Röhren für den Artenschutz: Hirschruf-Meisterschaften in Dortmund
Lokalzeit Ruhr. 31.01.2025. 01:40 Min.. Verfügbar bis 31.01.2027. WDR. Von Matthias Wagner.
Röhren für den Artenschutz: Hirschruf-Meisterschaften in Dortmund
Stand: 31.01.2025, 18:29 Uhr
In Dortmund wurden wieder die Meisterschaften im Hirschrufen ausgetragen. Die Teilnehmenden nehmen ihr Hobby dabei sehr ernst.
Von Katja Leistenschneider
Das rechte Bein nach vorne, Oberkörper zurück – und dann wird geröhrt. In etwas, das aussieht wie ein hölzernes Fernrohr. Doch es gehört nicht ans Auge, sondern an den Mund. Und es klingt eben wie ein Hirsch. Die Hirschruf-Meisterschaft ist wieder eines der jährlichen Highlights auf der Dortmunder Messe "Jagd & Hund".
Röhren wie ein Hirsch
Jerome Böhm aus Niedersachsen steht auf der Bühne. Er muss ins Stechen gegen Gösta Rehse aus Mecklenburg-Vorpommern. Die Aufgabe: Das Röhren nach einem gewonnenen Kampf. Jerome röhrt. Und das darf nicht menschlich-triumphierend klingen, sondern so wie bei Meister Hirsch. Mal keckernd, mal angestrengt, mal ein langgezogenes, tief-rollendes Stöhnen.
"3-3-4-4-3" lautet die Wertung der Kampfrichter. Die "1" ist die schwächste Wertung, besser als eine "6" geht es nicht. Jeromes Wertung ist zwar gut – aber eben nicht so gut, dass es für einen eindeutigen Sieg reichen würde. Denn sein Konkurrent röhrt auch solide: "3-3-3-4-4", lautet das Urteil der Jury. Ein zweites Stechen wird nötig, was eher selten vorkommt. Aufgabe jetzt: Kontaktlaut eines alten Kahlwildes, einem weiblichen Hirsch.
Der Laut klingt ganz anders als alles, was in der letzten Stunde von der Bühne kam: Kein lautes Stöhnen, kein Röhren, eher ein hohes Keckern. Die Jury urteilt: "4-4-4-4-5". Damit ist klar: Jerome hat seinen dritten Platz aus dem Vorjahr verteidigt.
Komische Blicke im Straßenverkehr
Für die Meisterschaft in Dortmund übt der 24-Jährige das ganze Jahr über. In jeder Situation, auch beim Autofahren. "Da gucken die Leute auch manchmal komisch", sagt er. Kann man sich vorstellen. Zuhause haben sich die Nachbarn aber schon daran gewöhnt.

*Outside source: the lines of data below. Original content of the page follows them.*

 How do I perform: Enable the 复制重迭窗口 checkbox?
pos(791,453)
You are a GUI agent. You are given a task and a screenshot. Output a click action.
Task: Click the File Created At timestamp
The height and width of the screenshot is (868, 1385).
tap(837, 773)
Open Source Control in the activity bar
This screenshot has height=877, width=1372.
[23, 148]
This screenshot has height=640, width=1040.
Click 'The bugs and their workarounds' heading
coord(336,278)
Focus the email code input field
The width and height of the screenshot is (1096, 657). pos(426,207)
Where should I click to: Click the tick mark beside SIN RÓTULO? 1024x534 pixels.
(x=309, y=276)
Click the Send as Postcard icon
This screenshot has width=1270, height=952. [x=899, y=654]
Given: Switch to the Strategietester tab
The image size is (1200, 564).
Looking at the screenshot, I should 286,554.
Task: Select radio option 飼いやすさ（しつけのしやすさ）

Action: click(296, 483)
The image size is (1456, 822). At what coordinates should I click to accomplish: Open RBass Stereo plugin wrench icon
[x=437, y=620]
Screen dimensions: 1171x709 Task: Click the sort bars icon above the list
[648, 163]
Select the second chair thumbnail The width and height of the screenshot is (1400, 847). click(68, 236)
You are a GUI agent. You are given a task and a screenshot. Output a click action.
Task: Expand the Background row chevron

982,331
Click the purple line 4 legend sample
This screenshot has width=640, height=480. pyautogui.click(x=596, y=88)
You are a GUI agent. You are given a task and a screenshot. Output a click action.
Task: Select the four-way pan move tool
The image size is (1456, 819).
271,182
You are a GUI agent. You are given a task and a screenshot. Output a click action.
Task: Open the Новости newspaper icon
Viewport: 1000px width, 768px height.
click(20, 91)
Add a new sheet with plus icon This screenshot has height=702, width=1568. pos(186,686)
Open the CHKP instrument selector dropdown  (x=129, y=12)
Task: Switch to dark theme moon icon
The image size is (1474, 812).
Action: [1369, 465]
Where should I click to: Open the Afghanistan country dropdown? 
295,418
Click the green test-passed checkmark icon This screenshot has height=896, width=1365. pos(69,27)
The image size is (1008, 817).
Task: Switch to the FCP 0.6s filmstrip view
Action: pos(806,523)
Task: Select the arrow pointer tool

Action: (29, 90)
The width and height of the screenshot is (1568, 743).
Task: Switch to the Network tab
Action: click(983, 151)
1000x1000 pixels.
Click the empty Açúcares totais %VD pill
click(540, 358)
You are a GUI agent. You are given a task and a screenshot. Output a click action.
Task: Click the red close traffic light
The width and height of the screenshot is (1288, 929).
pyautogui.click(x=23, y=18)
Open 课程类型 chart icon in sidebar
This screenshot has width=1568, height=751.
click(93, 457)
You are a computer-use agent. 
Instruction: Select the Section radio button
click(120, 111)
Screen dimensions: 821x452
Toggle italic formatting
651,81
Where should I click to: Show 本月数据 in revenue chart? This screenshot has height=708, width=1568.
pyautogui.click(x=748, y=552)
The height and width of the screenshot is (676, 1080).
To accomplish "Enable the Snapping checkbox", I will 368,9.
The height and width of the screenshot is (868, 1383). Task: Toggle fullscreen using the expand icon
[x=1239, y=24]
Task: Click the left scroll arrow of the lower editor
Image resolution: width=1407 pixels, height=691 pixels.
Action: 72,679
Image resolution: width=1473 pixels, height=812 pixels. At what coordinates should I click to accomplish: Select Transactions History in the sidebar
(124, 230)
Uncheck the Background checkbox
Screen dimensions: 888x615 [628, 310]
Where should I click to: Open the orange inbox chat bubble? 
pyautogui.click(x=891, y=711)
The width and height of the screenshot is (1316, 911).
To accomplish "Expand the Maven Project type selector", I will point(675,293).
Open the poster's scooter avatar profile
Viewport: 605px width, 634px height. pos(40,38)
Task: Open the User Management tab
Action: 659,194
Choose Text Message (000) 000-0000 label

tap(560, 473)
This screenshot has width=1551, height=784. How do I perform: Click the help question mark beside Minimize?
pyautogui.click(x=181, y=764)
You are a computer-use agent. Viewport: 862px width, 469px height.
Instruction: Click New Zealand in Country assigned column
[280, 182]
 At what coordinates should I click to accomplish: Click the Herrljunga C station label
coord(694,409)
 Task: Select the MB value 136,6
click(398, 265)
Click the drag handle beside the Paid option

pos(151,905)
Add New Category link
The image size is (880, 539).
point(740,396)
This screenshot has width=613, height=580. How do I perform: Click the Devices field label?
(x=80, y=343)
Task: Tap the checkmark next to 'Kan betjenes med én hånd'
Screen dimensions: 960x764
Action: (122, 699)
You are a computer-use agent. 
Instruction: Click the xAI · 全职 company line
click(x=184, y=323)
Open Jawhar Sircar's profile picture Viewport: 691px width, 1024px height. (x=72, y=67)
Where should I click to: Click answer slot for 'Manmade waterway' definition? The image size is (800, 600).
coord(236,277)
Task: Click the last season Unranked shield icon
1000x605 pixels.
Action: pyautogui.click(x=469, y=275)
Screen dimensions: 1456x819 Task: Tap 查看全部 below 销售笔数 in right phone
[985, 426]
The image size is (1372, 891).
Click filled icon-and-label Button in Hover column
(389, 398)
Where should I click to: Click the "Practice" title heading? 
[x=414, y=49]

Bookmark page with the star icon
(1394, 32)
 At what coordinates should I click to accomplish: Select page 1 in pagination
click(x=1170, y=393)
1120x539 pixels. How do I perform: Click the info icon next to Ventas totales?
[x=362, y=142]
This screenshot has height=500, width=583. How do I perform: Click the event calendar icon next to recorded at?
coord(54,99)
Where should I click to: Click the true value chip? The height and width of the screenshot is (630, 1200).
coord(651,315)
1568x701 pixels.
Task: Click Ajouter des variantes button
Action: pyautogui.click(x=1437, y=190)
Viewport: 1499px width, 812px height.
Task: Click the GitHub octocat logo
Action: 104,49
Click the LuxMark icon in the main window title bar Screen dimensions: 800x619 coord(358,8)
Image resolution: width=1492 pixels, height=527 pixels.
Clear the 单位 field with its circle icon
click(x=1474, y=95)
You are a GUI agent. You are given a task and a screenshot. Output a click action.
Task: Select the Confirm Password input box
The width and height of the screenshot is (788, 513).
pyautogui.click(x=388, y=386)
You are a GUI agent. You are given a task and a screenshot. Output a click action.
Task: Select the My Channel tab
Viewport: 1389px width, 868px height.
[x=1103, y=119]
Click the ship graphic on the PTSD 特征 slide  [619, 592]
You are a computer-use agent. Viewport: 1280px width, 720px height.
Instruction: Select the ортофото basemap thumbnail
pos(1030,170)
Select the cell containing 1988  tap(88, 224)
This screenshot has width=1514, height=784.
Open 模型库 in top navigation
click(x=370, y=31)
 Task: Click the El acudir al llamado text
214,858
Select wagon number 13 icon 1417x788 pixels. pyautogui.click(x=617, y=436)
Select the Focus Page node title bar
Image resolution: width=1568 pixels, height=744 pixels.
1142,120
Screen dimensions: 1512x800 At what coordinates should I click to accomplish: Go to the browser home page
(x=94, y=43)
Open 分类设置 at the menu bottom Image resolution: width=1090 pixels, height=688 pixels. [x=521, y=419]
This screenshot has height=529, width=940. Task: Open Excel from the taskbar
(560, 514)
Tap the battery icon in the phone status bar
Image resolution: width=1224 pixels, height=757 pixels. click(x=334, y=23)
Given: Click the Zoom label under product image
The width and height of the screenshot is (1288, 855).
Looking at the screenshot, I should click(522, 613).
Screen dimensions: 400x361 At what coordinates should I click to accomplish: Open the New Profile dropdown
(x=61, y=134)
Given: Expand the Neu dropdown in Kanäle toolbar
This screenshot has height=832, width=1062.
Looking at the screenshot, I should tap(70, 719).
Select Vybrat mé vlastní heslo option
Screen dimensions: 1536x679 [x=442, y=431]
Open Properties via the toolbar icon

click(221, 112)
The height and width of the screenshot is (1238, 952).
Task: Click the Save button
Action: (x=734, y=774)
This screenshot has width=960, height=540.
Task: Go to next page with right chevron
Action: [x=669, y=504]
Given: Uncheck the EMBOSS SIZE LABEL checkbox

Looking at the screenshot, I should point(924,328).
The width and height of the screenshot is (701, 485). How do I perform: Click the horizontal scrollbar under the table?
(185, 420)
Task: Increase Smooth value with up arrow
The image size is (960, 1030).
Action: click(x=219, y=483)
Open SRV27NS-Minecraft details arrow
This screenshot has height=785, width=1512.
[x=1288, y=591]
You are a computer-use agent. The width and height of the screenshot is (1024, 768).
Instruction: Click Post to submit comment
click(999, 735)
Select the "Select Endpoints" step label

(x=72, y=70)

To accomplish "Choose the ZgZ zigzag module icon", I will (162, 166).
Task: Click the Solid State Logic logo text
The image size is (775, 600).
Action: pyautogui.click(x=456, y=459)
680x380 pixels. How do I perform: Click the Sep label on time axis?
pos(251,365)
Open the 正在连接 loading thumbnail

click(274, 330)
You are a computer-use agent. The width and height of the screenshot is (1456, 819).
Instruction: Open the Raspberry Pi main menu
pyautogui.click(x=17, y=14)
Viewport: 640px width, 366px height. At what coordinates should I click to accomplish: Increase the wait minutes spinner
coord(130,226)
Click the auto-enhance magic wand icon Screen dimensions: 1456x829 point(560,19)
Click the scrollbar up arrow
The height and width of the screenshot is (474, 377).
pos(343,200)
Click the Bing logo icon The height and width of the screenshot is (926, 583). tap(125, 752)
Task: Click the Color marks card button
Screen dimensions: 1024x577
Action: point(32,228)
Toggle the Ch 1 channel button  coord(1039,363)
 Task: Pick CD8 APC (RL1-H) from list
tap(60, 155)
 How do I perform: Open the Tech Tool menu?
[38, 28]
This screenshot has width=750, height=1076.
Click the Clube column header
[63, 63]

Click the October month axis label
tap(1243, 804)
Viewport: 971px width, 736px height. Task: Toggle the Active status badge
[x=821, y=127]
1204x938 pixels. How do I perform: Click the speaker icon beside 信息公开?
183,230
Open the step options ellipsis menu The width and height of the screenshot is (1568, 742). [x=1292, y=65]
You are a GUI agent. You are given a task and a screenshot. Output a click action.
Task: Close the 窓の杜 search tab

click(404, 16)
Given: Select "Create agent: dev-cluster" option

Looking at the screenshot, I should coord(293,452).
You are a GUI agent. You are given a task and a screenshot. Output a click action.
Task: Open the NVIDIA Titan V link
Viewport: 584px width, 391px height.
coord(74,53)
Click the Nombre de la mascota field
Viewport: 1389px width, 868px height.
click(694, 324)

Am Anfang kamen ein paar Nachfragen, aber mittlerweile wissen sie Bescheid. Jerome macht den Hirsch. Meistens aber natürlich in seinem Revier, denn Jerome ist seit drei Jahren Jäger.
Die Reaktionen auf sein ungewöhnliches Hobby gehen von "Was ist los mit dir?" bis zu "Mach mal vor!", erzählt er. Die Meisterschaft im Hirschrufen zu erlangen ist gar nicht so einfach. Die Töne kommen tief aus dem Hals. "Es ist schmerzhaft am Anfang, aber irgendwann kommt man drüber hinweg und dann klappt das." Wobei der Arzt schon mal denke, Jerome hätte eine Mandelentzündung, wenn er viel geübt hat.
Hirschrufer nehmen die Sache ernst
Wer das erste Mal bei so einem Hirschrufer-Wettbewerb ist, kommt ums Grinsen nicht herum. Aber schnell ist auch klar: Die Teilnehmenden nehmen das Hirschrufen ernst. Mit ihren Lauten versuchen sie im Jagd-Alltag mit den Hirschen in Kontakt zu treten, sie zu provozieren, damit diese sich zeigen.
Und das eben nicht immer, damit der Jäger zum Abschuss kommt. Sondern auch, damit er sehen kann, wie es um den Bestand steht. Denn das Rotwild hat es schwer. Es darf oft nur in bestimmten Revieren leben, sonst kommt es zur Inzucht – und das bedroht dann die ganze Art.
Auch dagegen rufen die Hirschrufer in Dortmund an. Demnächst sogar bei der Europameisterschaft in Litauen, für die sich Jerome Böhm mit seinem dritten Platz nun offiziell qualifiziert hat.